Normally 1/2 inch to the foot, but I have been known to work 1/4 and 1 inch to the foot. The reason for 1/2 inch is that Meccano’s holes are 1/2 inch apart. I do adjust things slightly, but I’ve found that using that scale gives me enough accuracy for pretty much all the models that I build. Using a simple drawing program on the computer, I can map boxes to known dimensions on the original drawings to give me a scale to work to. I’ll then adjust the drawing so I can print them out with reference measurements, and create a spreadsheet with all the parts and associated sizes.
How long does it take to build a model?
Nowadays, on average, it’s around three or four months. In the old days, it would often take a year or two because I only had the weekends to work on them. Now when I go out to the garage, it’s usually from about 12:00 to 15:00 or something like that. Oh, and these days, I add all the ‘pretty pretties’, such as safety fences and suchlike. Although I don’t put people on them, some modelers do, but I don’t.
Anything else that’s not ‘old school’?
I have been known to build radio controlled models and, even though I might build a steam model, it will have an electric motor hidden somewhere.
[Laughs] – but all the gearing will be as per the steam design.
Are there any occasions when you can’t find, or don’t have the part that you need?
It’s not a frequent occurrence, but it’s good to know that people are willing to help out. One of the members of the Solent Club, Ian Lever, is also a machinist, astronomer, electrician and woodworker turner! If he is trying to build a particular model, and can’t find a matching part for what he needs, he will make his own. His skills and attention to detail are exemplary, and he’s made missing or replacement parts for himself and other members on numerous occasions.

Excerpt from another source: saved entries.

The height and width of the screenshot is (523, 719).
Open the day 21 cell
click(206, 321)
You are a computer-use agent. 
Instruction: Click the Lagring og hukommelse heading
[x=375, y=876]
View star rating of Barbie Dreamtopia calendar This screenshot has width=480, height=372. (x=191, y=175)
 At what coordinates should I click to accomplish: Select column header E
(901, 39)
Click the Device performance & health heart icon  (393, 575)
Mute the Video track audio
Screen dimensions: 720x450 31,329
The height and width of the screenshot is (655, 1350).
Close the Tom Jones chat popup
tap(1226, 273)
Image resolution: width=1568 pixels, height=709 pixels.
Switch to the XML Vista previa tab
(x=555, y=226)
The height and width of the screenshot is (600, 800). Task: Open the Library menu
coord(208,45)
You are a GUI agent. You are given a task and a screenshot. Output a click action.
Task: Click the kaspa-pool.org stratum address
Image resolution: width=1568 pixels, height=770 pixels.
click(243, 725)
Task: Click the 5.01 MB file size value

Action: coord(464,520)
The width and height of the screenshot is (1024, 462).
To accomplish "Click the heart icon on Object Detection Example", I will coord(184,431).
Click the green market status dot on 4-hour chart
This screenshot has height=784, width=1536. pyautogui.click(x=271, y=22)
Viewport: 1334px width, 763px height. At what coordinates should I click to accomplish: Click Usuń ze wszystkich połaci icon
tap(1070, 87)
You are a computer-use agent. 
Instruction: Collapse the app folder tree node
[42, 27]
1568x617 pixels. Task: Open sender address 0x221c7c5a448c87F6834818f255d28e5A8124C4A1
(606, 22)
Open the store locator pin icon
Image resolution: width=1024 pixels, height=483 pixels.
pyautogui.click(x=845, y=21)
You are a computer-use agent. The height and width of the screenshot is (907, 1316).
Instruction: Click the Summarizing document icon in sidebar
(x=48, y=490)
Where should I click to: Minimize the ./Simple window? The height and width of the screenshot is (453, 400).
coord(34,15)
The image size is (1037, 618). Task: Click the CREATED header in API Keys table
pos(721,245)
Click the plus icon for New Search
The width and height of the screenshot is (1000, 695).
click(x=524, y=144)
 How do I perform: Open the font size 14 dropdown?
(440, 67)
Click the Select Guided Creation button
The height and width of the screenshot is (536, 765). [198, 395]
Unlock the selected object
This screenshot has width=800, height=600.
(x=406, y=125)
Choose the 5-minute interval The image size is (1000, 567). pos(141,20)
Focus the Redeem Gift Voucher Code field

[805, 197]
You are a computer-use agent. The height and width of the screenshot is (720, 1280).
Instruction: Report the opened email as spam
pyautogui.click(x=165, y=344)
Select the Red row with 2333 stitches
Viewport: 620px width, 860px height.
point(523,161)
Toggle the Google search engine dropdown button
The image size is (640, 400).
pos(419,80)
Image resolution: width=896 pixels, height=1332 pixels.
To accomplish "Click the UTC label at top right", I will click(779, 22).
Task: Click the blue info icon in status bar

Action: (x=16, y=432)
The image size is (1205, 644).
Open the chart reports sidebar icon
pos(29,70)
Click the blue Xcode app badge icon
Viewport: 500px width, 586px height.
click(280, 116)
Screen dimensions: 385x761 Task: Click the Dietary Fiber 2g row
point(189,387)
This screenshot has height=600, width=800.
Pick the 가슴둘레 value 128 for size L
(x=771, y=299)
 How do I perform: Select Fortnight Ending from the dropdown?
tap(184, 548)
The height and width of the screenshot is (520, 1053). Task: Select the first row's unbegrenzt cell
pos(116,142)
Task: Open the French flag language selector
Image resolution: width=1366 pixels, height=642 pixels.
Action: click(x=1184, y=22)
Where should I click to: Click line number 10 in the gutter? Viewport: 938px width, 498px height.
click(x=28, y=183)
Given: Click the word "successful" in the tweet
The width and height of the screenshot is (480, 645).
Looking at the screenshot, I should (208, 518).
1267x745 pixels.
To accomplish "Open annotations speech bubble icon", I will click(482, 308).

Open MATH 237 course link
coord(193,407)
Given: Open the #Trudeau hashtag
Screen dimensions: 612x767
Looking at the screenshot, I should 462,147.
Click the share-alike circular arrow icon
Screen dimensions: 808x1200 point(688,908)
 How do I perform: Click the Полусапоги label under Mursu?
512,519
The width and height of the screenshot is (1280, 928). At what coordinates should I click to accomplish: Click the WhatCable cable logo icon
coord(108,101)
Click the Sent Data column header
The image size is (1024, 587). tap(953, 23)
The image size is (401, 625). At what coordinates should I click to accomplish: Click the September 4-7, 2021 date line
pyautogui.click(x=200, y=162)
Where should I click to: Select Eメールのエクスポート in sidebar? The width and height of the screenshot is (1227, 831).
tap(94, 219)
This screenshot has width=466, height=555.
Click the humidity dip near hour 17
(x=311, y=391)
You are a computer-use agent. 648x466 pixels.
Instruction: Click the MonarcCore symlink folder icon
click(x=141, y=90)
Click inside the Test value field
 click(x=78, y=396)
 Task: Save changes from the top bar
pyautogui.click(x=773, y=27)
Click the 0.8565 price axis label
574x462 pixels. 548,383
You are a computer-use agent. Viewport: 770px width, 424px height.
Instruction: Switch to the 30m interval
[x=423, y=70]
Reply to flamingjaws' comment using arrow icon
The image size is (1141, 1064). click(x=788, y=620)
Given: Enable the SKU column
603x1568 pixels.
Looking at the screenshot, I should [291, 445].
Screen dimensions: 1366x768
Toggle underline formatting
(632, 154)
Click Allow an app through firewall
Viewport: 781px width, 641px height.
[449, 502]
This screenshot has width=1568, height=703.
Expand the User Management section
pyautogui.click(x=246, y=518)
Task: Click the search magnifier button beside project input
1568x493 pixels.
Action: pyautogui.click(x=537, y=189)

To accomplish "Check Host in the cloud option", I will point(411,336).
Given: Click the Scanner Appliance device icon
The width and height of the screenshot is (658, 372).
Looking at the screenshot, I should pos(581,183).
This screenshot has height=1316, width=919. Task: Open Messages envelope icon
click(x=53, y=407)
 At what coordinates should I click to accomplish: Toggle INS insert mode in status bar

Good grief, that’s a serious hobbyist.
[Laughs] I was struggling with a particular problem on the gearing for the current model that I’m building, The Manchester Ship Canal lock gate shifter. After looking at the plans and reference photographs, Ian fashioned a solution from piano wire and homemade replica Meccano parts for me.
Ian’s made several things for me, over the years [see examples]. I phoned him up one day and said “Ian, I need a clutched worm” [see reference]. He said “send me a drawing of what you need,” By the time that I had returned to inside the house at about 3pm, there in my email inbox was a photograph of what I had asked for. In less than a couple of hours he had designed and machined exactly what I needed with very little information!
The Manchester Ship Canal is a 36-mile-long (58 km) inland waterway in the North West of England linking Manchester to the Irish Sea. Construction began in 1887; it took six years and cost £15 million (equivalent to about £1.65 billion in 2011). When the ship canal opened in January 1894 it was the largest river navigation canal in the world.
Would these parts been available originally?
Probably not, but if Frank Hornby had still be alive he probably would have made them.
I was just wondering if there are any, shall we say, purists who insist on only using original Meccano parts?
Oh definitely! There are people who will only build models from parts that were available before Frank Hornby died in 1936. Model builders who won’t build with Meccano that didn’t come out of the factory in Binns Road in Liverpool, and there are those that won’t use anything other than Meccano which has been manufactured in the UK.
In its heyday, Meccano also had factories in Speke and Aintree as well as manufacturing bases in Argentina, France, Germany, the USA and Spain. By the 1960s rival plastic construction toys – cheaper, and with a wider and younger appeal – were carving huge chunks out of Meccano’s market, while Meccano itself proved slow to adapt to the new challenge. In 1979 Meccano’s factory at Binns Road in Liverpool closed its doors for the last time, and the company was bought by a French corporation to be relaunched as Meccano SA, based in Calais.
Are the clubs that you belong to strict about what can be used?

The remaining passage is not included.